When I came through this area earlier this summer, McKenzie Pass was still closed due to snow, but now we can drive it.
Starting up OR 242, the McKenzie Highway. I did not stop to hike to Proxy Falls because the parking lot was full, and it was getting too hot to hike anyway, especially for Thistle.
There is also a hike along Scott Road, the original pass through this area, but I skipped that too.
The byway switchbacks steeply through an area known as Deadhorse Grade, climbing 1,200 feet in just 4 miles. The forests give way to a huge expanse of lava that stretches for 65 square miles. It's one of the most recent and most remarkable example of volcanic activity in North America, the result of eruptions from Belknap Crater about 2,000 years ago.
A sad historical note...
Approaching the summit through the lava field.
An outstanding view of two of the Three Sisters Volcanoes...North Sister and Middle Sister.
At the 5,325 foot summit of McKenzie Pass we stop at the Dee Wright Observatory, built by the CCC, and named for the crew's foreman who died just a year after it was begun in 1934.
A paved walkway leads up to the observatory.
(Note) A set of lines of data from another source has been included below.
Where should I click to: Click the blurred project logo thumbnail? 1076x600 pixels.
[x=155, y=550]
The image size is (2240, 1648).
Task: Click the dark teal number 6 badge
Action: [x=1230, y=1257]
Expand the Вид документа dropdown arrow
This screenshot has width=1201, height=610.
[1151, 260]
I left Thistle locked in the car with the AC running.
There are large windows and smaller viewing ports which frame each of the mountains that can be seen.
This is Belknap Crater seen through one of the smaller ports.
Each one is labeled.
Or you can climb to the roof of the observatory for a 360-degree view.
You can see what I mean in this video that starts with Belknap Crater and ends at the Sisters.
Over the pass, there was one more overlook at Windy Point. This is Mt. Washington beyond the lava field.
From there the road leads back to the town of Sisters where I was camping.